───── Input data ─────

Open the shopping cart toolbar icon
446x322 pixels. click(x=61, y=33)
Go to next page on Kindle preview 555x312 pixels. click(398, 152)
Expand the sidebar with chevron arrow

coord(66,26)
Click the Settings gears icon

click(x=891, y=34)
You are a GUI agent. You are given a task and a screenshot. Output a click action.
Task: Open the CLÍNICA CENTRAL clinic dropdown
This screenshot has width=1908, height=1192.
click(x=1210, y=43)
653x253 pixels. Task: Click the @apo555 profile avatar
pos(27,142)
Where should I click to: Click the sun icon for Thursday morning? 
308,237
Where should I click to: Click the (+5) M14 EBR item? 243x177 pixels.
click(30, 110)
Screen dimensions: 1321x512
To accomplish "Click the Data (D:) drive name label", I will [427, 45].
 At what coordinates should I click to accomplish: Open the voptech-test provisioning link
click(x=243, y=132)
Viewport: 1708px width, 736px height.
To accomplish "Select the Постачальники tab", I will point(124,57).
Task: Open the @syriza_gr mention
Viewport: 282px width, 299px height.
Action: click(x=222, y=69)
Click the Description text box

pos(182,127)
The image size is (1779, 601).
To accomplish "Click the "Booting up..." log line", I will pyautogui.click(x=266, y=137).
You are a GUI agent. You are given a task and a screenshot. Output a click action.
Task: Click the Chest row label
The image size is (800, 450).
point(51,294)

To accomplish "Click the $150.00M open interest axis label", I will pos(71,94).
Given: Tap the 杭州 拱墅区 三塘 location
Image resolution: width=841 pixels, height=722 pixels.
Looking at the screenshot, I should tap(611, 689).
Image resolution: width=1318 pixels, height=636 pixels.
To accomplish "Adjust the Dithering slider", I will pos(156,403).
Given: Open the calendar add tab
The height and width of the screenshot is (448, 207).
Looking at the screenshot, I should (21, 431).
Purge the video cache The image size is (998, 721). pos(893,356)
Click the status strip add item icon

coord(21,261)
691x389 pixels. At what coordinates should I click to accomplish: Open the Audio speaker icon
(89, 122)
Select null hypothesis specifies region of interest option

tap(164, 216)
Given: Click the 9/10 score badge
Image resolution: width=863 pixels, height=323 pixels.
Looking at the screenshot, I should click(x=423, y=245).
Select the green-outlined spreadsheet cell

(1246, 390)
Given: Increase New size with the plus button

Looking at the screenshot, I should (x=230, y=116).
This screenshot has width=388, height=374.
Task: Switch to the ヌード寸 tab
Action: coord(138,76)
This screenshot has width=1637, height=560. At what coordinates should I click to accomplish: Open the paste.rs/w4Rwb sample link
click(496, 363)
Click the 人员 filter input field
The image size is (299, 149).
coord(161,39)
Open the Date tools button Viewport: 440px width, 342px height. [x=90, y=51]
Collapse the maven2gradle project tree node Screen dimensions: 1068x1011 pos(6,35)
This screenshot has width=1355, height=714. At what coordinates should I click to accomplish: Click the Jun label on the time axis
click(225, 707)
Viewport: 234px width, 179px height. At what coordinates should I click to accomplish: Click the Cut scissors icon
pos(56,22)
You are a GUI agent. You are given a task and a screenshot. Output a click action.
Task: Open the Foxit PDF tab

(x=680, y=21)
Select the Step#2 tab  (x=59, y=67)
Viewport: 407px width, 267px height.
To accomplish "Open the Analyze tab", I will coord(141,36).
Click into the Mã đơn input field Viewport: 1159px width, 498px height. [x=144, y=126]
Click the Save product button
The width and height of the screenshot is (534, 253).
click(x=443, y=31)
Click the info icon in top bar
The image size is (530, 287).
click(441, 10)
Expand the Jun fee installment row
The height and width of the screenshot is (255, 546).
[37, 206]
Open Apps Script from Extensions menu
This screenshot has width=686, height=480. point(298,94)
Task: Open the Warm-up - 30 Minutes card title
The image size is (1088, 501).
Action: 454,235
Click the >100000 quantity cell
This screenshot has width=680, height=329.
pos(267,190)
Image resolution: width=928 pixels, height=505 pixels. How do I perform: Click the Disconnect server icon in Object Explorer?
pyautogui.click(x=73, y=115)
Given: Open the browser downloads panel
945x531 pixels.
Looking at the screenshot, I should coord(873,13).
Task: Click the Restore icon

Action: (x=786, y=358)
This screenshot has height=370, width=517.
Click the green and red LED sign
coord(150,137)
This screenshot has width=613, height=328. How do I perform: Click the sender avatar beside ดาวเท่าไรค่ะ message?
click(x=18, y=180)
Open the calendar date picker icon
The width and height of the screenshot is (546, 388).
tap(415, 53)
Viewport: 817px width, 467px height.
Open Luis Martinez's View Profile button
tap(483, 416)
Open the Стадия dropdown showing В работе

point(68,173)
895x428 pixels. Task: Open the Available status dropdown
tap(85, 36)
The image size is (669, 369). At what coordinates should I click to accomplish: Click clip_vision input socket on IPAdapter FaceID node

─────

Brief - Set down exactly the lines that begin the records and continue through the line bearing "Task: Click the Chest row label"; include both ends.

Reply to the task -
Open the shopping cart toolbar icon
446x322 pixels. click(x=61, y=33)
Go to next page on Kindle preview 555x312 pixels. click(398, 152)
Expand the sidebar with chevron arrow

coord(66,26)
Click the Settings gears icon

click(x=891, y=34)
You are a GUI agent. You are given a task and a screenshot. Output a click action.
Task: Open the CLÍNICA CENTRAL clinic dropdown
This screenshot has width=1908, height=1192.
click(x=1210, y=43)
653x253 pixels. Task: Click the @apo555 profile avatar
pos(27,142)
Where should I click to: Click the sun icon for Thursday morning? 
308,237
Where should I click to: Click the (+5) M14 EBR item? 243x177 pixels.
click(30, 110)
Screen dimensions: 1321x512
To accomplish "Click the Data (D:) drive name label", I will [427, 45].
 At what coordinates should I click to accomplish: Open the voptech-test provisioning link
click(x=243, y=132)
Viewport: 1708px width, 736px height.
To accomplish "Select the Постачальники tab", I will point(124,57).
Task: Open the @syriza_gr mention
Viewport: 282px width, 299px height.
Action: click(x=222, y=69)
Click the Description text box

pos(182,127)
The image size is (1779, 601).
To accomplish "Click the "Booting up..." log line", I will pyautogui.click(x=266, y=137).
You are a GUI agent. You are given a task and a screenshot. Output a click action.
Task: Click the Chest row label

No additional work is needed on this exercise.